### [BRIEF]
Print only what runs from the line that includes "Task: Click the coffee brewing query bubble" to the end of the listing, word for word, and do not include any pictures.

### [SOURCE DATA]

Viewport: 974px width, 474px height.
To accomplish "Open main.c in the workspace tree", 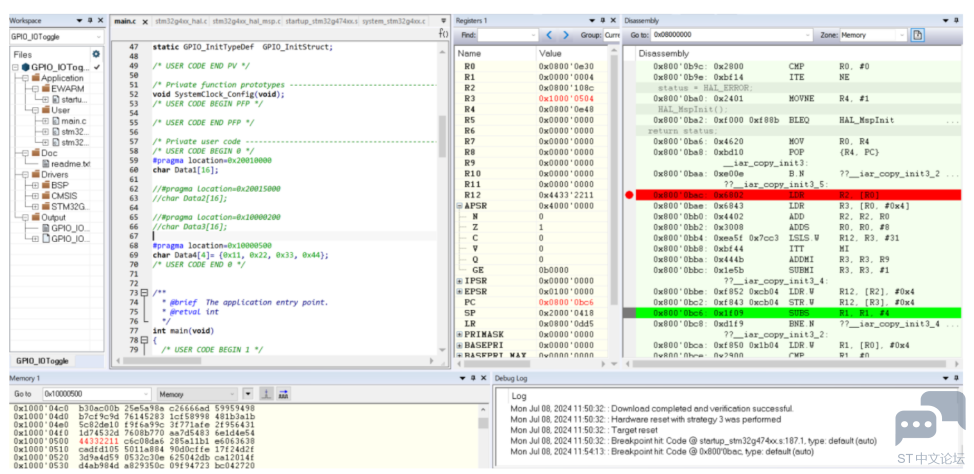I will tap(73, 121).
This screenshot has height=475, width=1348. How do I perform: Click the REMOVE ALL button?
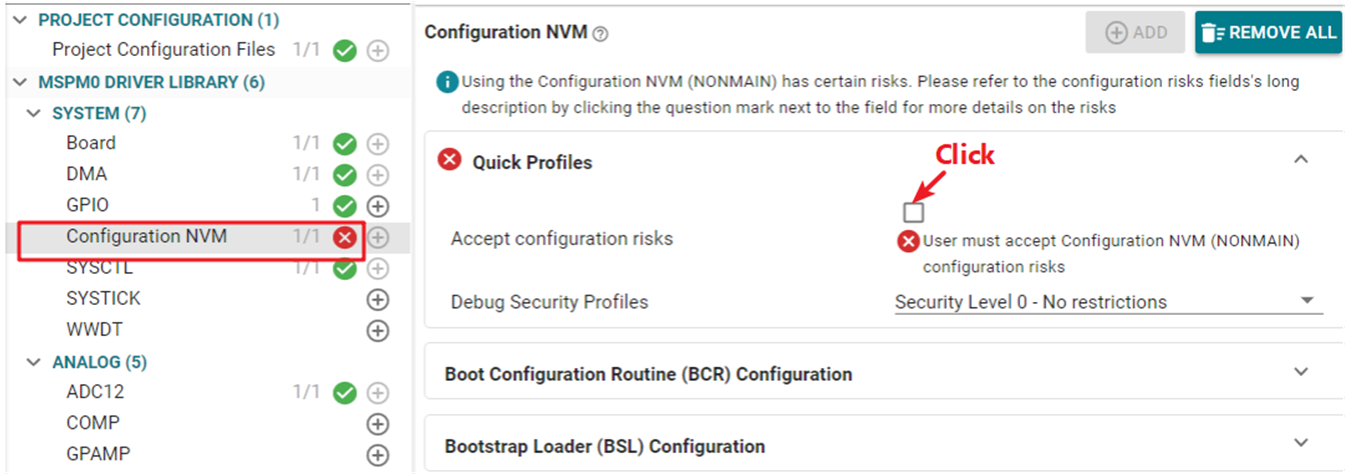click(1268, 32)
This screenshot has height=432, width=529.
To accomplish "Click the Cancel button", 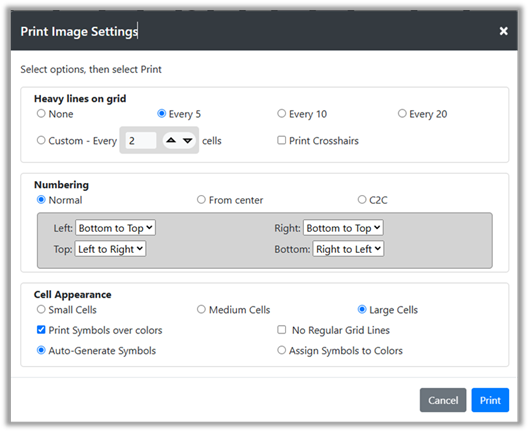I will 443,400.
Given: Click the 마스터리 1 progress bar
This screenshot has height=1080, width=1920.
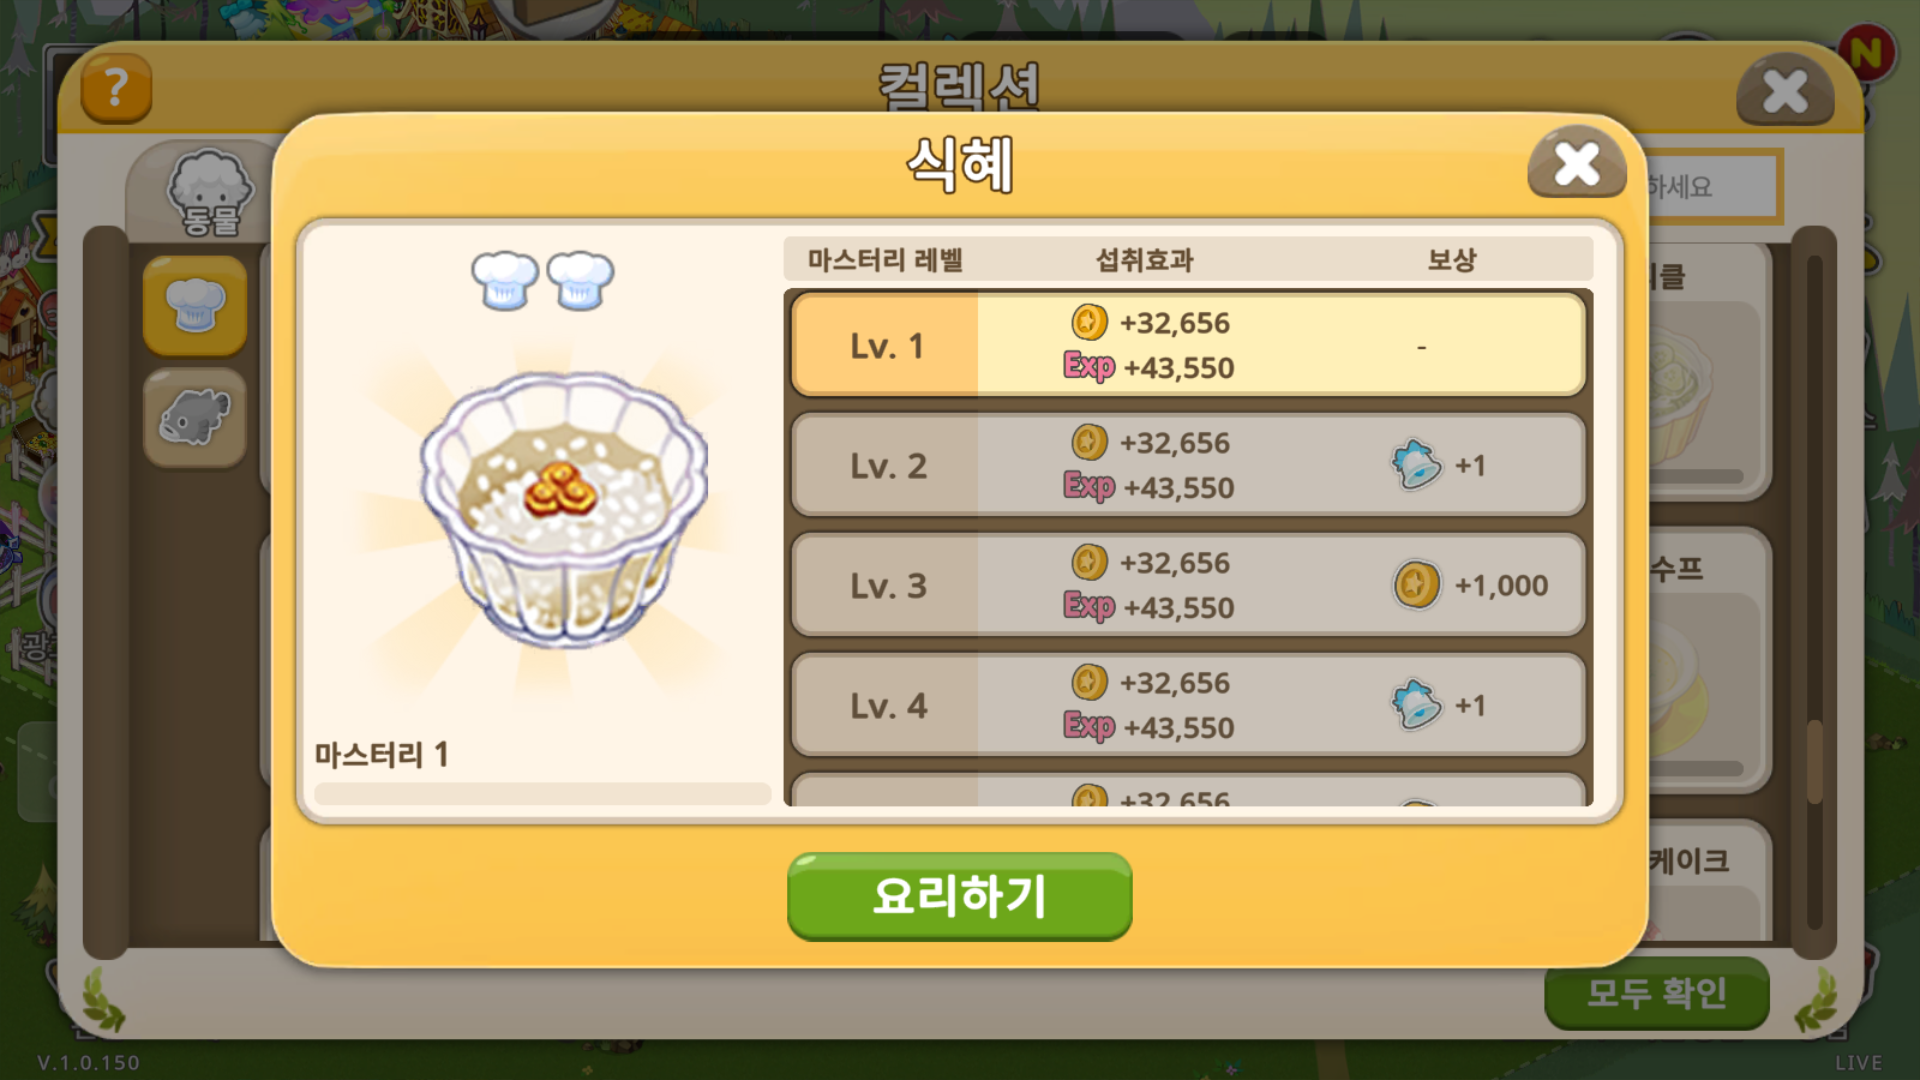Looking at the screenshot, I should click(x=542, y=794).
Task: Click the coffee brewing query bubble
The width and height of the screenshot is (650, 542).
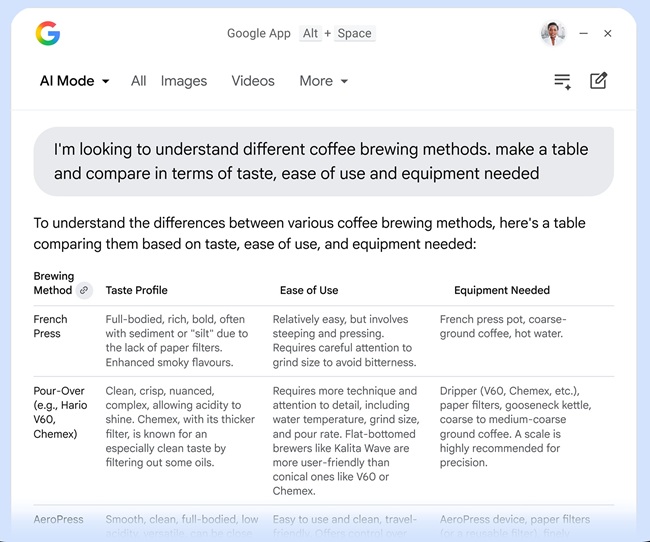Action: pos(323,161)
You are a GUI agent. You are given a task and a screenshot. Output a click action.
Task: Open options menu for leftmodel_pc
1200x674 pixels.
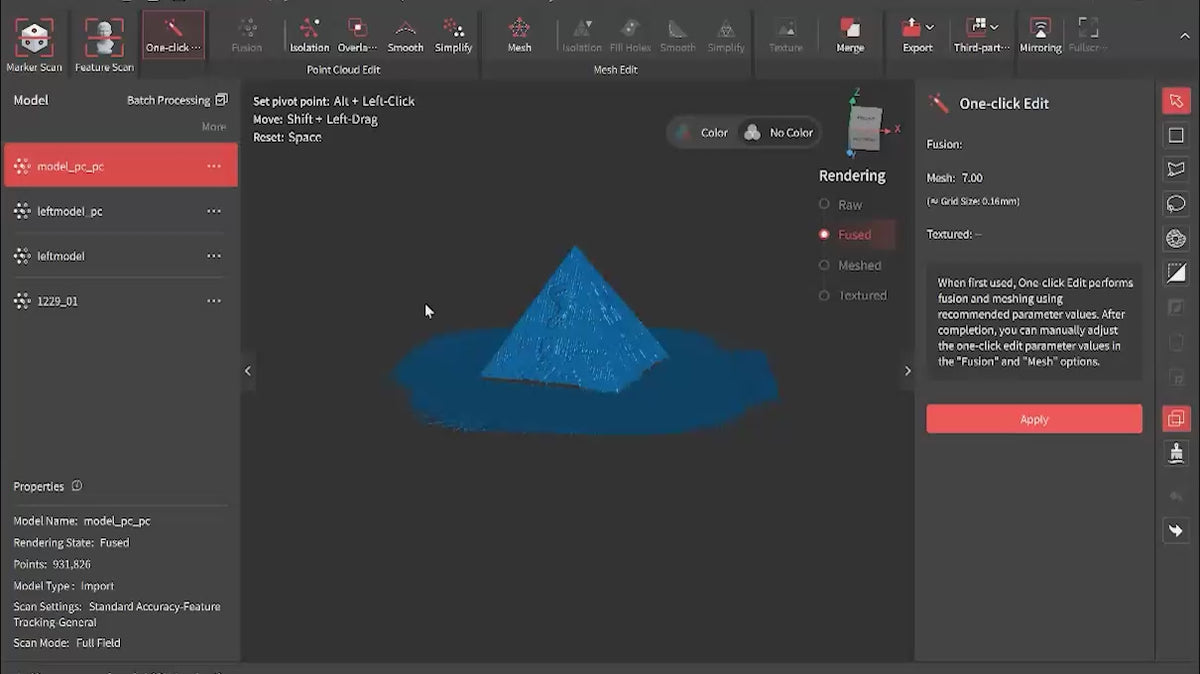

### [SOLVED EXERCISE]
Task: Click the coffee brewing query bubble
The width and height of the screenshot is (650, 542).
Action: pos(323,161)
You are a GUI agent. You are given a task and a screenshot. Output a click action.
Task: Open options menu for leftmodel_pc
1200x674 pixels.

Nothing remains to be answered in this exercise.